O Festival Amazonas de Ópera abre no dia 19 de abril a sua 27ª edição, que terá a apresentação de obras de Puccini, Donizetti e Carlos Gomes, além de recitais e espetáculos didáticos que se transformaram em importante iniciativa do principal evento do gênero no Brasil.
A abertura se dá com uma gala lírica na qual serão apresentados trechos da ópera Turandot, de Puccini, que completa 100 anos em 2026. A obra é símbolo da maturidade do compositor, em sua mistura de intensidade emocional e o interesse por cenários exóticos, no caso a China imperial. Mas ele a deixou inacabada, levando outros autores, com o tempo, a escrever o encerramento: Franco Alfano, contemporâneo de Puccini, e Luciano Berio, décadas depois, foram dois deles.

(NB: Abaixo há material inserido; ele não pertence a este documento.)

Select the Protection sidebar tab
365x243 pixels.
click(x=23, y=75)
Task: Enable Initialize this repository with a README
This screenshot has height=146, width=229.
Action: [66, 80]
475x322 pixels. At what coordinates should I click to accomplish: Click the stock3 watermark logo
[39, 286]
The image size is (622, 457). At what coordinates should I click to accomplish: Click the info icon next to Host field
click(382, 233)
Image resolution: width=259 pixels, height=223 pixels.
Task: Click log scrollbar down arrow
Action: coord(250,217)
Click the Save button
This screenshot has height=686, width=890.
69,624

A regência é de Luiz Fernando Malheiro, diretor artístico do festival, que estará à frente da Amazonas Filarmônica e do Coral do Amazonas. Ambos os grupos participam também da montagem, assinada por Julianna Santos, de Salvador Rosa, de Carlos Gomes, nos dias 15, 17 e 19 de maio, no Teatro Amazonas.
Salvador Rosa ocupa um lugar especial na carreira de Carlos Gomes. Em 1873, ele estreou Fosca, que despertou reações mistas – se parte da crítica viu nela avanços estéticos e dramáticos, outra o acusou de wagnerismo, o que, na Itália da época, era uma ofensa. Um ano depois, quando voltou a trabalhar em uma nova obra, Gomes resolveu utilizar como base a história do pintor, poeta, ator e música italiano do século XVII. E escreveu música que evocava o passado da ópera italiana, com melodias que ganharam o gosto do público, como Mia piccirella.

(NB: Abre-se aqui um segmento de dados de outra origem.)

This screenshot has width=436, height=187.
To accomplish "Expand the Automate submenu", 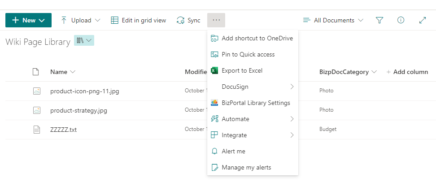I will (253, 119).
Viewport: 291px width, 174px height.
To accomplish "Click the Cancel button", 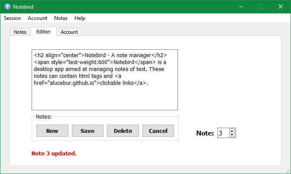I will click(158, 131).
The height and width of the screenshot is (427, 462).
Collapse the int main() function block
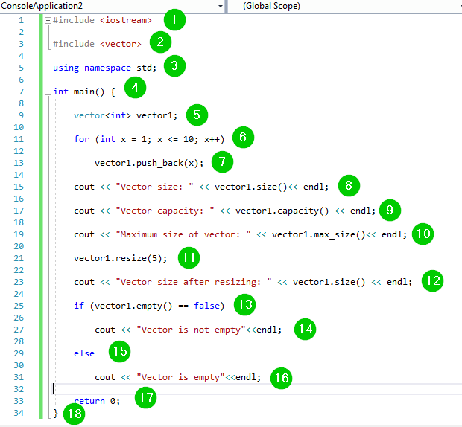48,92
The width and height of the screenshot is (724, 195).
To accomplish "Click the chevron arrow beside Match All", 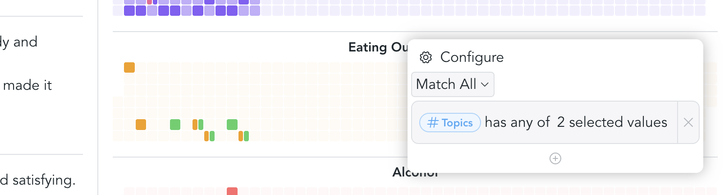I will 485,84.
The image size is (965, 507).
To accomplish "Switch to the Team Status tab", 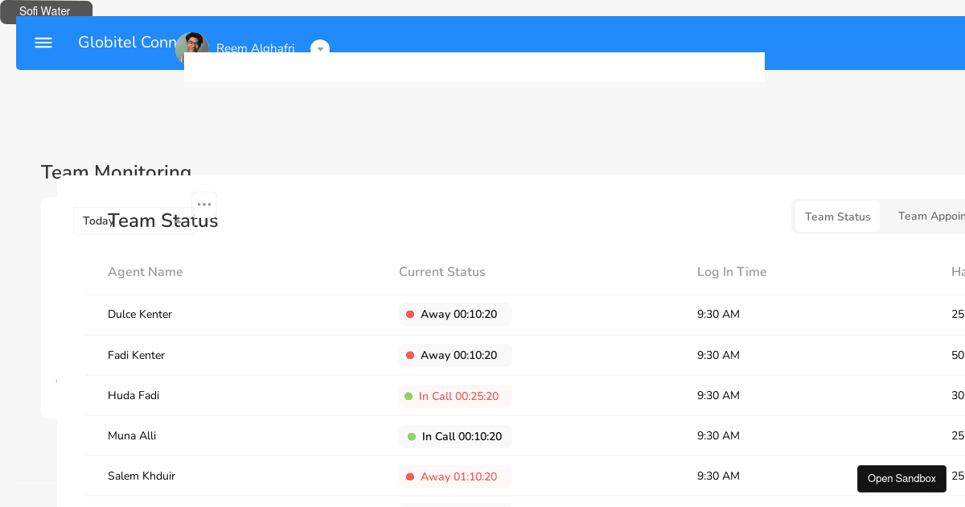I will [837, 216].
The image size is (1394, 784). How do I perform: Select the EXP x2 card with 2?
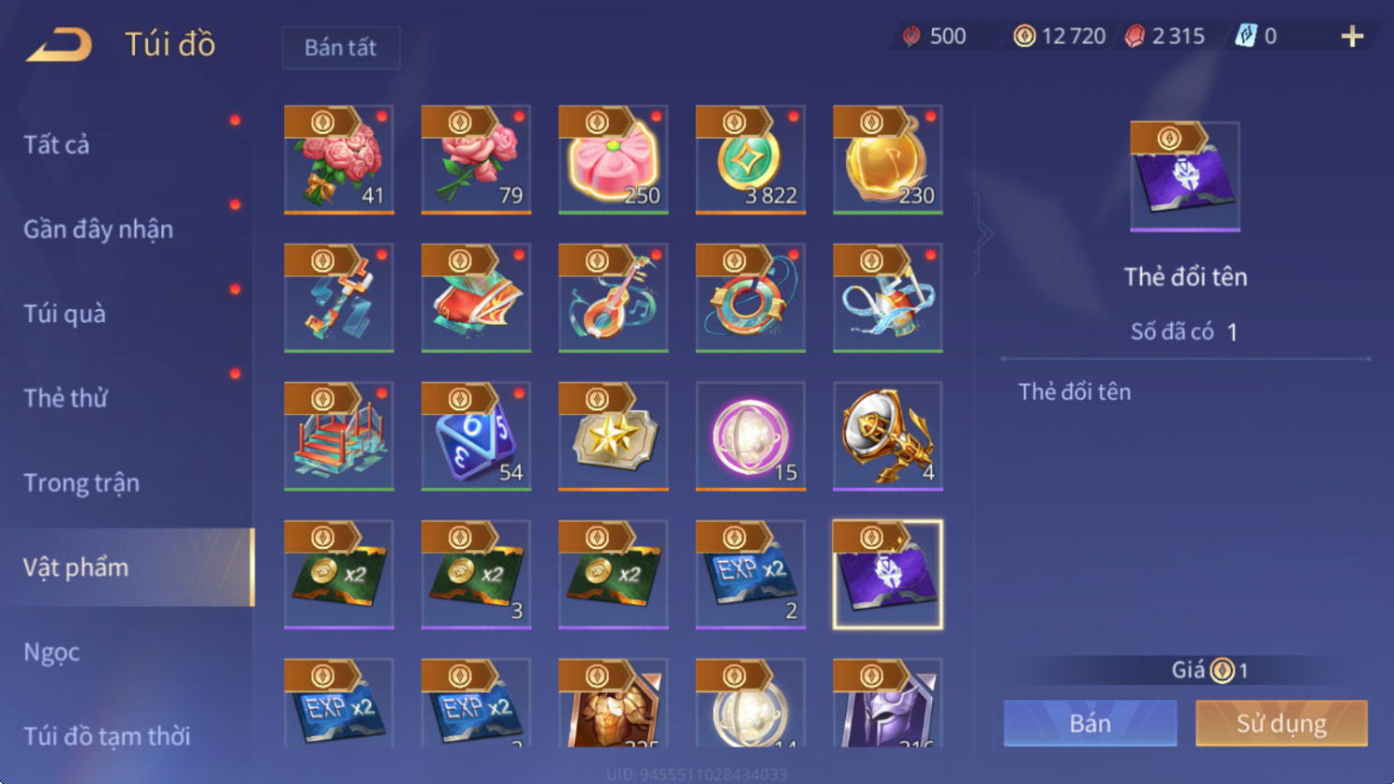click(x=750, y=574)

Em 27, 29 e 31 de maio, a atração é a apresentação, em versão de concerto, da ópera La Favorite, de Donizetti. Estreada em 1840 em Paris, a ópera aborda as lutas românticas do Rei de Castela, Afonso XI, e sua amante, a “favorita” Leonora, tendo como pano de fundo as artimanhas políticas da Espanha moura em declínio e a vida sob o domínio da Igreja Católica. O caráter histórico, porém, ainda que importante, não se sobrepõe ao drama intimista, que evoca as paixões e tormentos dos protagonistas.

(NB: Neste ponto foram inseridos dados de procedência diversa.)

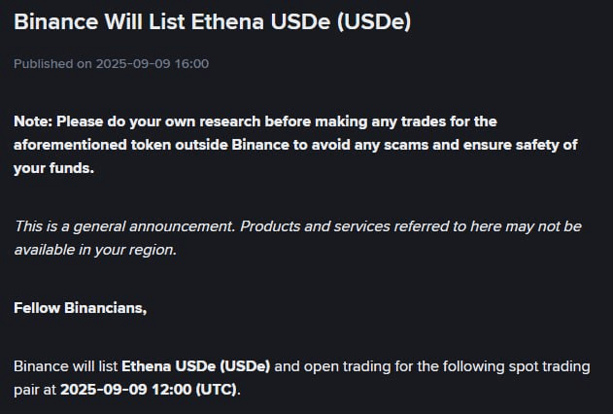
Task: Click the 'your funds.' line ending the note
Action: coord(54,168)
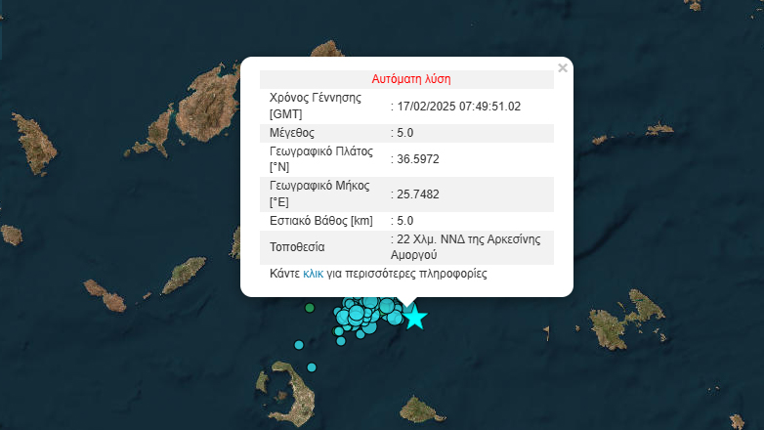This screenshot has width=764, height=430.
Task: Open the 'κλικ' link for more information
Action: [313, 275]

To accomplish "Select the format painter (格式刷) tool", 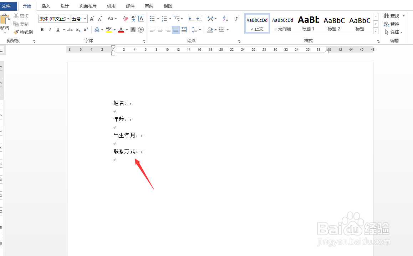I will pos(23,32).
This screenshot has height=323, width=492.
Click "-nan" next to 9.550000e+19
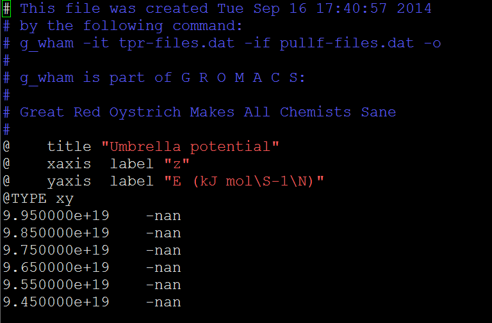click(x=163, y=285)
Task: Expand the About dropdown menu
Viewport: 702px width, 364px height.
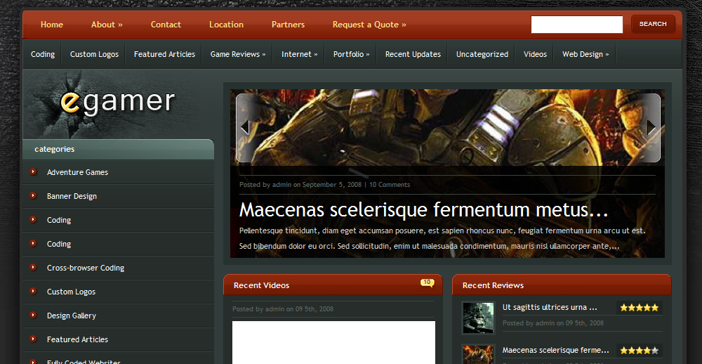Action: (x=107, y=25)
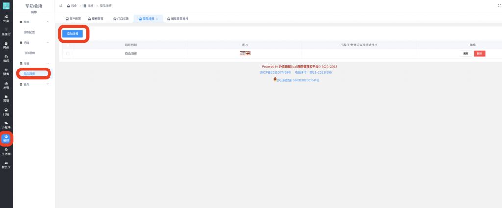The height and width of the screenshot is (208, 502).
Task: Collapse the 招牌 menu group
Action: 47,43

Além das óperas, a programação do festival, que tem direção geral de Flavia Furtado, inclui outros repertórios, em diálogo com a proposta geral do evento. Nos dias 22, 24 e 25, no ICBEU Manaus, será apresentado o espetáculo Winterreise, criado pela Cia. Lírica Disidente, do Chile, que se propõe a “transformar a ópera e o canto lírico em experiências acessíveis, comunitárias e repletas de vida”. Em Winterreise, eles apresentam o ciclo de canções de Schubert em uma proposta que une música ao vivo e tecnologia imersiva.
Também no ICBEU, no dia 3 de maio, haverá concerto da Orquestra de Câmara do Amazonas, sob regência de Marcelo de Jesus, seu diretor musical. Nos dias 21 e 23 de abril e 8, 9, 23 e 24 de maio, o festival apresenta os já tradicionais Recitas Bradesco, desta vez no Teatro Gebes Medeiros. A programação inclui ainda o espetáculo Mãos à Ópera, introdução ao universo da ópera, no Teatro Amazonas. E seis palestras sobre ópera em escolas e instituições públicas de Manaus.